The CPS is not charged with applying the public interest test to extradition cases. Nobody is. The District Courts test extradition orders on narrower terms defined by the Extradition Act, on the basis of minimal evidence.
Since McKinnon had hacked US computers from the UK, courts in both countries had jurisdiction over his actions. The CPS had considered prosecuting McKinnon in the UK. But lacking evidence and unable to assess McKinnon's medical reports in the public interest it could only decide which was the more practical place to launch the extradition.
The decision came down to cost. Computer cases are expensive because lawyers have to sift through the thousands of documents stored on suspects' hard disks. Professor Sommer says this became apparent in the prosecution of the Drink or Die software pirates in 2004, which as one of the most expensive cases in British legal history resulted in the first public defender to earn more than a million pounds in a single year.
James Sturman QC, the lawyer in question, said in 2005 that the prosecutors in the case had wasted taxpayers' money prosecuting a case that should have been put before the civil courts.
Thus the CPS decided McKinnon's case was better prosecuted in the US, which had the evidence and the witnesses. It also had a public interest in prosecuting the case regardless how much it cost.
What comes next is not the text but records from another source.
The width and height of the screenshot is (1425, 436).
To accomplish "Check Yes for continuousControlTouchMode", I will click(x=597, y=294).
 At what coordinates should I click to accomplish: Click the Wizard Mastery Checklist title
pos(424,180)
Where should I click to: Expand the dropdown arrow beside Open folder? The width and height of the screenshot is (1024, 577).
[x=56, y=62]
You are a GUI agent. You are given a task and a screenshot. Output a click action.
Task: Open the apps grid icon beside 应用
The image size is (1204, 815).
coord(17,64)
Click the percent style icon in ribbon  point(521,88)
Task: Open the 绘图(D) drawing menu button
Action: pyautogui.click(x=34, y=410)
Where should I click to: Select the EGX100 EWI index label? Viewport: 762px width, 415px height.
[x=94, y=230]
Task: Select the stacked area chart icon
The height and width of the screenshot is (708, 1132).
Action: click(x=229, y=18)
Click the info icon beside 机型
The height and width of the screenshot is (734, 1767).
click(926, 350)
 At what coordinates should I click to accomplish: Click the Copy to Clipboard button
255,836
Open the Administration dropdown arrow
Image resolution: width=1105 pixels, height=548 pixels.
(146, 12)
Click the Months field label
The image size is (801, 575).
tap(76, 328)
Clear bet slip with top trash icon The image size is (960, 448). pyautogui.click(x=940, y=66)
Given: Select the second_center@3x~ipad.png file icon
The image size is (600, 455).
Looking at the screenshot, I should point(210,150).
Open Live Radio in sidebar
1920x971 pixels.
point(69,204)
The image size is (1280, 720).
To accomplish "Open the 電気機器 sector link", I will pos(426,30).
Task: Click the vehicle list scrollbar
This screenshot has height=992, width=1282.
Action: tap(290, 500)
That did not prevent the US providing enough evidence for the UK to assess whether it overawed the public interest in preventing a British citizen's extradition.
From McKinnon's point of view, in the trade-off between efficiency and justice, efficiency won. But in the trade-off between the US and UK public interest, there was never any competition. The US interest was established as a principle of the Extradition Act and was defended in Parliament by the home secretary.
The UK's public interest has never been asserted over the US prosecution in McKinnon's extradition, while the British courts, for all the hearings over McKinnon's extradition, have never assessed the evidence against him.